Elle Hazlett - EDS and CRPS

    Elle Hazlett - EDS and CRPS


    Meet Elle Hazlett. Elle is an artist. She loves drawing and tells me that she has been drawing since she was a preteen. She recently invested in the tools for digital art and she is in love! “I started a RedBubble shop and am very excited about it. I want to make all kinds of designs but I think it’s pretty cool to continue my advocacy there by creating some designs for rare diseases too.” Elle has a love for coffee, like 3/4 of the world does. Elle was homeschooled all the way up until college, which turned out to be really good for her since she got to take a year off school when she got sick (“but I was already a year ahead because I did school with my twin brothers so I ended up graduating on time”). “I have three older brothers. The twins are 11 months older than me and I’m the youngest. We are really close which I love about us. We actually all went to the same college and for one year, we were all there at the same time. It’s been really helpful to have them. The twins just graduated and I have one more year left. I’m also a big animal lover. My dog passed away last year, but I loved him very, very much and fully intend to have to have lots of dogs once I have my own place. I can’t remember if I’ve mentioned this yet, but I’m also hoping to get a career in Rare Disease/disability advocacy so I’m obviously very much involved in that. I just finished a month-long campaign on my Instagram for EDS Awareness Month (feel free to check that out!) and I plan to do it again in October for CRPS Awareness Month since I got some pretty good feedback on it. I also want to start a blog very soon where I can write more about all of this too.”
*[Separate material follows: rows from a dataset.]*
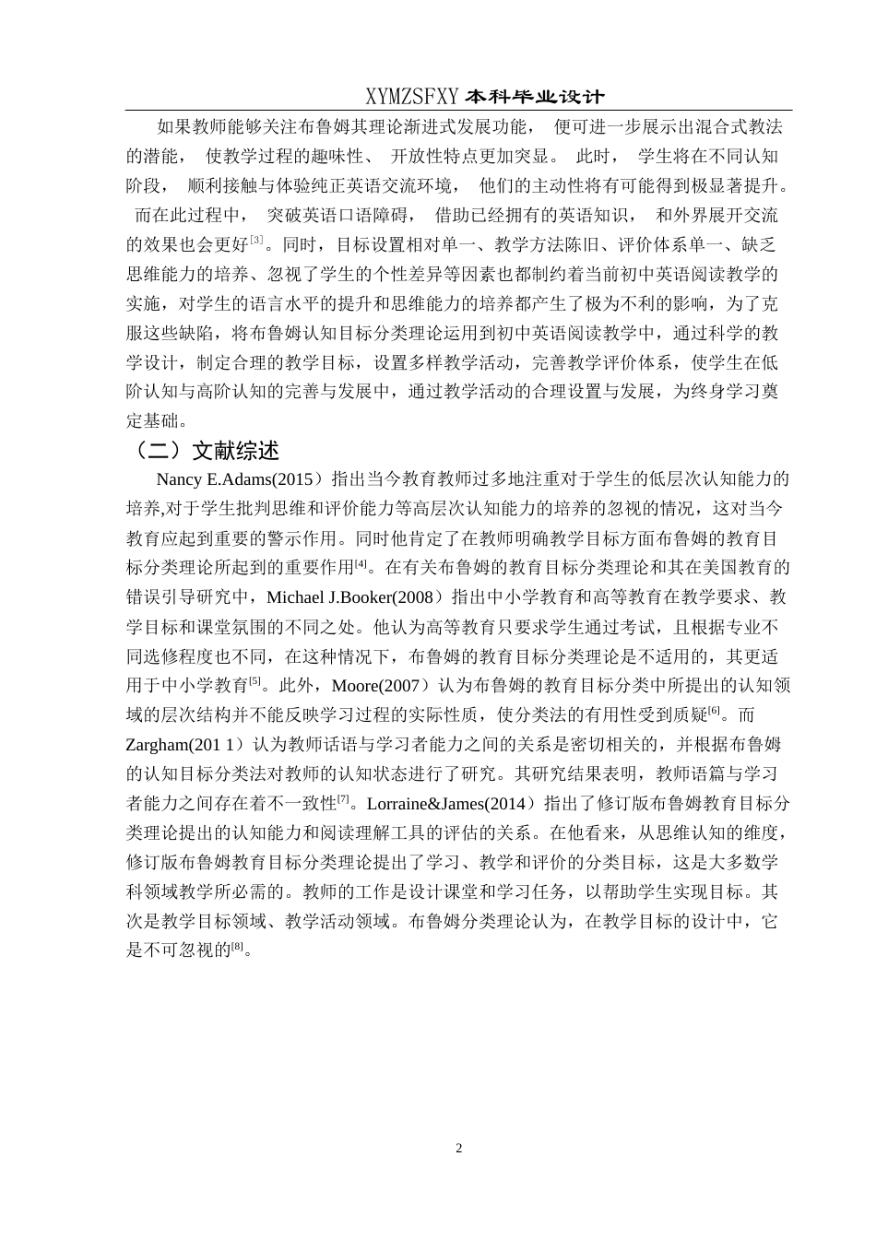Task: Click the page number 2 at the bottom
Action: pyautogui.click(x=458, y=1148)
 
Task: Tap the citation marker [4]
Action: pyautogui.click(x=361, y=563)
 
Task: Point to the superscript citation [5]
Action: pyautogui.click(x=255, y=681)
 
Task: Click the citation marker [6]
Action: pyautogui.click(x=714, y=711)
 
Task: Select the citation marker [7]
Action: pyautogui.click(x=343, y=799)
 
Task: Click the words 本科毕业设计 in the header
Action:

    She is diagnosed with two different conditions. She was diagnosed with the first one a week after her 16th birthday. It is called Complex Regional Pain Syndrome (CRPS) and she says that “it is the most painful condition known to modern medicine.” It causes the nervous system to be hyperactive and hypersensitive. This causes extreme burning and stabbing pain in the affected areas. This pain can be triggered by vibrations as small as a voice or the breeze as an A/C. “Mine started in my left ankle which had been broken in a gymnastics accident I didn’t cause. It eventually spread to my entire body. I received what I believe to be a lifesaving treatment for it when I was 17 but before that I was bed bound and with as little light and sound stimulus as possible. A year after starting that treatment, I even went to college. So it’s my miracle to say the least.” The second condition Elle has is called Hypermobile Ehlers-Danlos Syndrome (hEDS). “Although this condition is congenital, I wasn’t symptomatic until I got CRPS because I was always very fit. hEDS is a connective tissue disorder that causes damage to collagen making the connective tissue fragile and far too stretchy.” There are 13 different subtypes of EDS based on what system it affects most. I have interviewed people with EDS before, and I have even based my book on a girl who has EDS. Even one of my favorite actresses, Jameela Jamil, is diagnosed with EDS and is very open about it. Elle’s EDS (hypermobile) primarily affects her joints. “I’ve always been incredibly flexible (hence gymnastics) but after I became symptomatic, I started having more and more subluxations and dislocations. It also causes something called Dysautonomia (specifically POTS in me) which makes my sympathetic nervous system hyperactive. So my HR is always high and I get dizzy really easily, and I have anxiety.”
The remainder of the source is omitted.